Wednesday, May 23, 2007


Today on the 'here and there' menu, I offer a great blog entry, Home Education: Delicious and Nutritious found over at Here in the Bonny Glen. Melissa Wiley does an excellent job countering the homeschool skeptic's criticism and concerns such as 'Are you qualified?' and 'What about socialization?' Upbeat, fresh, and humorous, her post is a delight.

But maybe the Socialization Worrier meant something else. Maybe she meant, "See, I know this family who homeschools, and their kids are just plain weird/socially awkward/obnoxious/wild/[insert unpleasant adjective of choice]." To which I must respond: And you're saying that there are no weird/socially awkward/obnoxious/wild/etc. kids in schools? Because, um, I beg to differ. They were there when I was in school, and I know they're there now because I hear about them (or read about them in the news) all the time. Some of the weird ones—the nerdy guys in the computer club—grew up to become multimillionaires (and usually really nice people—but then, they were nice all along, just weird). Some of the obnoxious ones now draw huge crowds at the comedy club. Others are in jail...

...That's what I'd like to ask the "I know a homeschooling family and I don't like them" skeptics. Because I don't believe that if they really thought the matter through, they would believe that the problem with those kids would have been avoided by "socialization" in a school setting. The obnoxious kids would almost certainly be just as obnoxious (what our skeptic is really objecting to is probably a parenting issue, not an educational one), and the weird kids would be just as weird and probably a whole lot more miserable. After all, "weird" in this context just means "different," doesn't it? Kids who just don't fit in? How many times have we seen the school misfit blossom and thrive as soon as he finishes school or college and is finally freed of the pressure to squeeze into a mold that doesn't fit him? Heck, how many of us experienced this ourselves?

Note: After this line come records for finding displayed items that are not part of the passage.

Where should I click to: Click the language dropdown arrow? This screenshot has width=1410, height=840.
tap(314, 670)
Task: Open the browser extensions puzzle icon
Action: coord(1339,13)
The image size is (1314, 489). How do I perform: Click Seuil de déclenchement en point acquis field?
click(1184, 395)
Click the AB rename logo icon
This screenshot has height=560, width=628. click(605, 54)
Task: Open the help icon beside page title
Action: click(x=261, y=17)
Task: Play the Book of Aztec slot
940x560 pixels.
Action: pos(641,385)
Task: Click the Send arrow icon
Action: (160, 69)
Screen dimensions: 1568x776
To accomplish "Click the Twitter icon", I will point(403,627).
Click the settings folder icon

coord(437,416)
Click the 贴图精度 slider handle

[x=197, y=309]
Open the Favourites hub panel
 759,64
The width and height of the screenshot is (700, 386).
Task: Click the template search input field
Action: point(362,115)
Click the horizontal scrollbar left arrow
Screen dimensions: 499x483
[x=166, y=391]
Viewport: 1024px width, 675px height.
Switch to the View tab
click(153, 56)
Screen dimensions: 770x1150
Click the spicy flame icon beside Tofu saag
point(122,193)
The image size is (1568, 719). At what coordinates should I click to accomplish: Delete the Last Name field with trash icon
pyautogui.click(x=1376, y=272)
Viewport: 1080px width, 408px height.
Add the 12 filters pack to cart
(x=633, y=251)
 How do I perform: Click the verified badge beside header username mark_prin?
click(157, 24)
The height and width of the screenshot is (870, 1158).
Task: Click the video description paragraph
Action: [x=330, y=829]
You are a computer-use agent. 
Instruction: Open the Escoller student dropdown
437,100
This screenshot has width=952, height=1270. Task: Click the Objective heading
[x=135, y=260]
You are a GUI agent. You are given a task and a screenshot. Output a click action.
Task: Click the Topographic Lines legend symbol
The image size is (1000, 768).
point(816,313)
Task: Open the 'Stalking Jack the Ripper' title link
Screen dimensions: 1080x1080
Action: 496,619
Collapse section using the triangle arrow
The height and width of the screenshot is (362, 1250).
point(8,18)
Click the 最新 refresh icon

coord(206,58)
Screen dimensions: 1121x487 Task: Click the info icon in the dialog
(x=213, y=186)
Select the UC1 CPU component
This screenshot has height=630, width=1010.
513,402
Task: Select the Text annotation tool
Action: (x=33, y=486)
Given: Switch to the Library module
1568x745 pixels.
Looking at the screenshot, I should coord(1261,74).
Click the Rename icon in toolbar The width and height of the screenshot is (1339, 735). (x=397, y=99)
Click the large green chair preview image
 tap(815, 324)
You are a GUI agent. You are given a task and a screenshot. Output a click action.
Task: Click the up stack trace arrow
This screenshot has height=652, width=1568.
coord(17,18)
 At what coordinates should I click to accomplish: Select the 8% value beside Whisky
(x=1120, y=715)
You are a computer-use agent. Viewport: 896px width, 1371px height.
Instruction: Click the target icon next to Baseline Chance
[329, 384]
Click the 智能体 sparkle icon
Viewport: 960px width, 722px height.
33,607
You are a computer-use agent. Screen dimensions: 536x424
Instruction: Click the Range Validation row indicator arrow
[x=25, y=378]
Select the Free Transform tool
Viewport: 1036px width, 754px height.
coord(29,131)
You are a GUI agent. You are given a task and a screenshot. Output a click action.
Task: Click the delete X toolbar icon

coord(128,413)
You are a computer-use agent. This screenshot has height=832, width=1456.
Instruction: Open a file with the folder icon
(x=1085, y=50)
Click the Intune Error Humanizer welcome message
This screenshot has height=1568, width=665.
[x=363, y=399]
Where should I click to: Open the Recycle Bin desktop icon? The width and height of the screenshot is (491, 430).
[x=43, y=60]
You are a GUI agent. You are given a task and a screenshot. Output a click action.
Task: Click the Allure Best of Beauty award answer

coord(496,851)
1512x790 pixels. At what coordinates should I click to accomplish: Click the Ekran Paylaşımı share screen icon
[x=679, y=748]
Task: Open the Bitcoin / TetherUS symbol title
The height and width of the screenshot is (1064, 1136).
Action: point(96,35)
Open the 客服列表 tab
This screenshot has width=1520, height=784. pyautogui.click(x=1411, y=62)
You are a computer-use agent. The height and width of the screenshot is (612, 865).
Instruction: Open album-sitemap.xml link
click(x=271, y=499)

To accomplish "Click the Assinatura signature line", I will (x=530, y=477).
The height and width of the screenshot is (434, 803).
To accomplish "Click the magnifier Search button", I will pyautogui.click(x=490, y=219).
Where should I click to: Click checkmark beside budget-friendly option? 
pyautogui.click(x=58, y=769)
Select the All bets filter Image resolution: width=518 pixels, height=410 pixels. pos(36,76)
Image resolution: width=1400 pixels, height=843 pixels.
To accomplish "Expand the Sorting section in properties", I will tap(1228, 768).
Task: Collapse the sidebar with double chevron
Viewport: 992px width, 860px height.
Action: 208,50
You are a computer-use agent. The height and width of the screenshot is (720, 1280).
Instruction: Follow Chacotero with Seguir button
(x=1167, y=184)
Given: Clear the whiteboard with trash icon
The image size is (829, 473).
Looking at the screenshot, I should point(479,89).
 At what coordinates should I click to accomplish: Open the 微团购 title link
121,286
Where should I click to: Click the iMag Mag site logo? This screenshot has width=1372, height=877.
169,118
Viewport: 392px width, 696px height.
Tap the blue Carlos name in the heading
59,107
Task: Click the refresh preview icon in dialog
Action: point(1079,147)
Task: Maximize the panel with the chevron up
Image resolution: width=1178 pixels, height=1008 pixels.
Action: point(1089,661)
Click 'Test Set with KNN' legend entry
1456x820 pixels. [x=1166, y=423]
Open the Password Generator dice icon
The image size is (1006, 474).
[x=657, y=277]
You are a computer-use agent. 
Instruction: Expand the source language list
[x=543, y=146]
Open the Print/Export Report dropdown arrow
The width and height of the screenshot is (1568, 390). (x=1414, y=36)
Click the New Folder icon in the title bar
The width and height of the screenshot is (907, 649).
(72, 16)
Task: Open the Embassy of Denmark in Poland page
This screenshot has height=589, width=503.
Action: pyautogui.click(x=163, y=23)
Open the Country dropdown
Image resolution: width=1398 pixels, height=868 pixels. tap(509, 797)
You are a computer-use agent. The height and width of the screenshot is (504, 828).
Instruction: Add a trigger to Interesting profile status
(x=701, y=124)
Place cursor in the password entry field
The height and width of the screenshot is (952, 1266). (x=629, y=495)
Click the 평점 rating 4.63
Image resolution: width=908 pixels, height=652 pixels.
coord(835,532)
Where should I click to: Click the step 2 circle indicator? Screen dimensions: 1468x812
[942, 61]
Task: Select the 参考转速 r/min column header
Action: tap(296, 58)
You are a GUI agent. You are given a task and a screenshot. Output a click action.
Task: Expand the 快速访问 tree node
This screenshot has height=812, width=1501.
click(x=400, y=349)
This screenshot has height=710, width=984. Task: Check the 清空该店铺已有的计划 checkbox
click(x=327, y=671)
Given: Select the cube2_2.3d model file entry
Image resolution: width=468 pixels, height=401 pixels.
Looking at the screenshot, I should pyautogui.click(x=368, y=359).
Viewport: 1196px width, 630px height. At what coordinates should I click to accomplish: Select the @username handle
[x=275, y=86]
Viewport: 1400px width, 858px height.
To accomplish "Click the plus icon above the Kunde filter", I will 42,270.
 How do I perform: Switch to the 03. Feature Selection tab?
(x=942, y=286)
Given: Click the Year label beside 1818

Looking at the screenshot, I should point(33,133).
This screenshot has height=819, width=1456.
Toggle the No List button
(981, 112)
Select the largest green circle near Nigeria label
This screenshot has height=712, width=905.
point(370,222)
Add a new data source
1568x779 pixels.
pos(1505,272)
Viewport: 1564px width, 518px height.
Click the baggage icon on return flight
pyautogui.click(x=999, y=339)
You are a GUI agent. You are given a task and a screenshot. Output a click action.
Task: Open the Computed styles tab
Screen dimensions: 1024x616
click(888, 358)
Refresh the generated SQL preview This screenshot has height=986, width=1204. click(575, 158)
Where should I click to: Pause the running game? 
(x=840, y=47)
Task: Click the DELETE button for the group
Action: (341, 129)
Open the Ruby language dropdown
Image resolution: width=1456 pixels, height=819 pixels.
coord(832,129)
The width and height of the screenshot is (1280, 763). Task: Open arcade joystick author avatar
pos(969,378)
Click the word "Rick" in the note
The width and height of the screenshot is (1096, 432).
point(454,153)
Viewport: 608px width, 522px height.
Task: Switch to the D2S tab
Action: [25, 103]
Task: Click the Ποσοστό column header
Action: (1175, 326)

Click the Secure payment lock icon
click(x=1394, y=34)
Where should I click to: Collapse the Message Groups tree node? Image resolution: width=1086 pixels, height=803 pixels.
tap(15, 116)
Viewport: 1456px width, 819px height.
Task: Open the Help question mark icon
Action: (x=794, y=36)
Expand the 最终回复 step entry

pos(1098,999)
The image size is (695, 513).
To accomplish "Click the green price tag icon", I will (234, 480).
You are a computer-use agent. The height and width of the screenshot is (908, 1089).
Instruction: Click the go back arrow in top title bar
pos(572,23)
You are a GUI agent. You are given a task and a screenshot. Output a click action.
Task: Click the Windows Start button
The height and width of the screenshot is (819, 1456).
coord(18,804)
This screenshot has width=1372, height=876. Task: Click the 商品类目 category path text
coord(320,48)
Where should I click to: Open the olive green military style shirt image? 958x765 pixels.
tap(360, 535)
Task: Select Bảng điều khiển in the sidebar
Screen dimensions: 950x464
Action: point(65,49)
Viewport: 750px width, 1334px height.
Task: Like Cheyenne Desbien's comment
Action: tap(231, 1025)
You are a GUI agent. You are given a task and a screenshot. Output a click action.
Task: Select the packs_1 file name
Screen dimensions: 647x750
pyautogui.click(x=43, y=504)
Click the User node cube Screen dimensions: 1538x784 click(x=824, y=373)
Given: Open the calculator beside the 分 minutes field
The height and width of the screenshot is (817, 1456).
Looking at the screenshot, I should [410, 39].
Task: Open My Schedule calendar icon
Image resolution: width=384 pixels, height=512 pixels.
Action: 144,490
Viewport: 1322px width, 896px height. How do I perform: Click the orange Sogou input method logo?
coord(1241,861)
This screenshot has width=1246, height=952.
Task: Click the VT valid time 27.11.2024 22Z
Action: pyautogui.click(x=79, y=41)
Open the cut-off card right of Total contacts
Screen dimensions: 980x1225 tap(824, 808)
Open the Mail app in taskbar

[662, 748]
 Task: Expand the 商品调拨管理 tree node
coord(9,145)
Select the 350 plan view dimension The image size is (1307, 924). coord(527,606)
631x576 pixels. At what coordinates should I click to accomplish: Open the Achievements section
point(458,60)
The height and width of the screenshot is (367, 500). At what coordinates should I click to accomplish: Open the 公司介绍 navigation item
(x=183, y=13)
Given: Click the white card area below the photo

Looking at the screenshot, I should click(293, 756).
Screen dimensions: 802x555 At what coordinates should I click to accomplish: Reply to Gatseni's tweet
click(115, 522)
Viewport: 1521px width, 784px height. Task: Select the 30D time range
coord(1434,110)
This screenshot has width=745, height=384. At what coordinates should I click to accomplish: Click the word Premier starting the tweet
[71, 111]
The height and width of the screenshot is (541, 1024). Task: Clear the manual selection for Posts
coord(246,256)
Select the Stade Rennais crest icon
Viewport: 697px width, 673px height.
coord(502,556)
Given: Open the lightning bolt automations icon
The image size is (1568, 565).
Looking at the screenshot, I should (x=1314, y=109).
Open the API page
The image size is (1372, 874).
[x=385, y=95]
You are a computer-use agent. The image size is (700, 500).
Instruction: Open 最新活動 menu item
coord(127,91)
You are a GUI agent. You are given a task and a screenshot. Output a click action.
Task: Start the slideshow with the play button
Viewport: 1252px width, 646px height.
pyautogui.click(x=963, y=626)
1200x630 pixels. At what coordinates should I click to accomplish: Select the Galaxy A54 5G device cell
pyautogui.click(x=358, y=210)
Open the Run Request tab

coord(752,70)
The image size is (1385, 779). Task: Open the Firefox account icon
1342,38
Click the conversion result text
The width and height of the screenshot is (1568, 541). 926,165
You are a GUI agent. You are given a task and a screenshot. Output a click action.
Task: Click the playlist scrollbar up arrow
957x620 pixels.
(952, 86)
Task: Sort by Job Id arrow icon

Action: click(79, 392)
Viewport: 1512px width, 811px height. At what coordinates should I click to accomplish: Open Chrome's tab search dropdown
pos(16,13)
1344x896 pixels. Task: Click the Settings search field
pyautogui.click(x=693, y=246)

Another great article to check out is One Good Year: A Look at Short-Term Homeschooling by Laura Brodie, in which Laura decides to homeschool her daughter for just one year. The author is honest about the struggles and joys, and also includes homeschooling research that she found while making her decision. This is a point of view not often found, since many homeschoolers come from a long-term position and don't have to stradle the public school/homeschool fence.

In the end, I believe in supporting public education in America, especially in districts like ours, where the schools are small and safe. But in return, the public schools should be supporting America's families, not filling our children's family time with more schoolwork. While I am willing to leave my daughter's education in the hands of the public schools until three o'clock each day, after-school hours should be devoted to exercise, art, music, and unstructured play--all of the highly educational activities that many schools, in their test-bound shackles, have cut to the bare bones. When excessive homework gets in the way of family time--time for long conversations, as well as visits to museums and parks and concerts--that's when the schools have crossed my line in the sand. And that's when Julia and I will be back in our local coffee shop, spending our Wednesday mornings speaking bits of French over a game of chess.

One of my favorite reads on the subject of homeschooling (and public school as well) is written by a public high school English teacher and author of Snow Falling on Cedars. David Guterson's Family Matters: Why Homeschooling Makes Sense weaves between anecdotal, factual, argumentative, and poetic style. A balanced look at homeschooling and public school, this book is a must read!